→ Written request: Copy every one of the rows below, keeping each line as it is.

→ Given records:
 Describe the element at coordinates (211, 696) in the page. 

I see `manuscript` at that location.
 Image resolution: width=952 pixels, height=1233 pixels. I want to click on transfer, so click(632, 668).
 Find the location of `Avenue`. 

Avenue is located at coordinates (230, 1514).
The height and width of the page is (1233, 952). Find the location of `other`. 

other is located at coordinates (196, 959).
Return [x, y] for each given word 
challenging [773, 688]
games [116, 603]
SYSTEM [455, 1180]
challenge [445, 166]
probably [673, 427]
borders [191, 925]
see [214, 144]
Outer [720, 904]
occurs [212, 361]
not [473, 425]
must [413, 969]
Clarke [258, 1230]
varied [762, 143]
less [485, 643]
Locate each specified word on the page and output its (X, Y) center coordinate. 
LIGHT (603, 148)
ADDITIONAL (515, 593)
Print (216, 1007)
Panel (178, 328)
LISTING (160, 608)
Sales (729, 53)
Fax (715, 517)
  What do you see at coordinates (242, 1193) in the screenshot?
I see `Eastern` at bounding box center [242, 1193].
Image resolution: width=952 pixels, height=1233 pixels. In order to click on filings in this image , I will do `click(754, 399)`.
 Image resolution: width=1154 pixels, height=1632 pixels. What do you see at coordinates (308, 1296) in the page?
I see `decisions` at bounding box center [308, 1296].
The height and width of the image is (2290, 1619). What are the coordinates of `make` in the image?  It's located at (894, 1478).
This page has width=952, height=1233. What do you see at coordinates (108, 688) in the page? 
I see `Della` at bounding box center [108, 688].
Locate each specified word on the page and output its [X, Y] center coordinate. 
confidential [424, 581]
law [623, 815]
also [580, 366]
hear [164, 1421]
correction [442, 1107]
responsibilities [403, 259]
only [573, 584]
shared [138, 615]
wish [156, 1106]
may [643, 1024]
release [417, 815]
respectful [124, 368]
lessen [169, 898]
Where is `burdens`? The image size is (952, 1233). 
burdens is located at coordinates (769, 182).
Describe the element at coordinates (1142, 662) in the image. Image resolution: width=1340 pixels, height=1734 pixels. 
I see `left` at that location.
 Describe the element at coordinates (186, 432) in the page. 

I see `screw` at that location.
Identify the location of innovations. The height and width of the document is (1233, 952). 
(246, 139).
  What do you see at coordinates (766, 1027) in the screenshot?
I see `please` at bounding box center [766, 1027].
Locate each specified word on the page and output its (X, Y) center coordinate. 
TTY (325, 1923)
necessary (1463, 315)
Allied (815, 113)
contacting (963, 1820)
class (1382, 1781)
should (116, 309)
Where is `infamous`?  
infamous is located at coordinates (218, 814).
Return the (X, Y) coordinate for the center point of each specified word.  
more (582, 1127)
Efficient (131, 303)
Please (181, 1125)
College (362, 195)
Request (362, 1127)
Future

→ Final result:
 Describe the element at coordinates (211, 696) in the page. 

I see `manuscript` at that location.
 Image resolution: width=952 pixels, height=1233 pixels. I want to click on transfer, so click(632, 668).
 Find the location of `Avenue`. 

Avenue is located at coordinates (230, 1514).
The height and width of the page is (1233, 952). Find the location of `other`. 

other is located at coordinates (196, 959).
Return [x, y] for each given word 
challenging [773, 688]
games [116, 603]
SYSTEM [455, 1180]
challenge [445, 166]
probably [673, 427]
borders [191, 925]
see [214, 144]
Outer [720, 904]
occurs [212, 361]
not [473, 425]
must [413, 969]
Clarke [258, 1230]
varied [762, 143]
less [485, 643]
Locate each specified word on the page and output its (X, Y) center coordinate. 
LIGHT (603, 148)
ADDITIONAL (515, 593)
Print (216, 1007)
Panel (178, 328)
LISTING (160, 608)
Sales (729, 53)
Fax (715, 517)
  What do you see at coordinates (242, 1193) in the screenshot?
I see `Eastern` at bounding box center [242, 1193].
Image resolution: width=952 pixels, height=1233 pixels. In order to click on filings in this image , I will do `click(754, 399)`.
 Image resolution: width=1154 pixels, height=1632 pixels. What do you see at coordinates (308, 1296) in the page?
I see `decisions` at bounding box center [308, 1296].
The height and width of the image is (2290, 1619). What are the coordinates of `make` in the image?  It's located at (894, 1478).
This page has width=952, height=1233. What do you see at coordinates (108, 688) in the page? 
I see `Della` at bounding box center [108, 688].
Locate each specified word on the page and output its [X, Y] center coordinate. 
confidential [424, 581]
law [623, 815]
also [580, 366]
hear [164, 1421]
correction [442, 1107]
responsibilities [403, 259]
only [573, 584]
shared [138, 615]
wish [156, 1106]
may [643, 1024]
release [417, 815]
respectful [124, 368]
lessen [169, 898]
Where is `burdens`? The image size is (952, 1233). 
burdens is located at coordinates (769, 182).
Describe the element at coordinates (1142, 662) in the image. Image resolution: width=1340 pixels, height=1734 pixels. 
I see `left` at that location.
 Describe the element at coordinates (186, 432) in the page. 

I see `screw` at that location.
Identify the location of innovations. The height and width of the document is (1233, 952). 
(246, 139).
  What do you see at coordinates (766, 1027) in the screenshot?
I see `please` at bounding box center [766, 1027].
Locate each specified word on the page and output its (X, Y) center coordinate. 
TTY (325, 1923)
necessary (1463, 315)
Allied (815, 113)
contacting (963, 1820)
class (1382, 1781)
should (116, 309)
Where is `infamous`?  
infamous is located at coordinates (218, 814).
Return the (X, Y) coordinate for the center point of each specified word.  
more (582, 1127)
Efficient (131, 303)
Please (181, 1125)
College (362, 195)
Request (362, 1127)
Future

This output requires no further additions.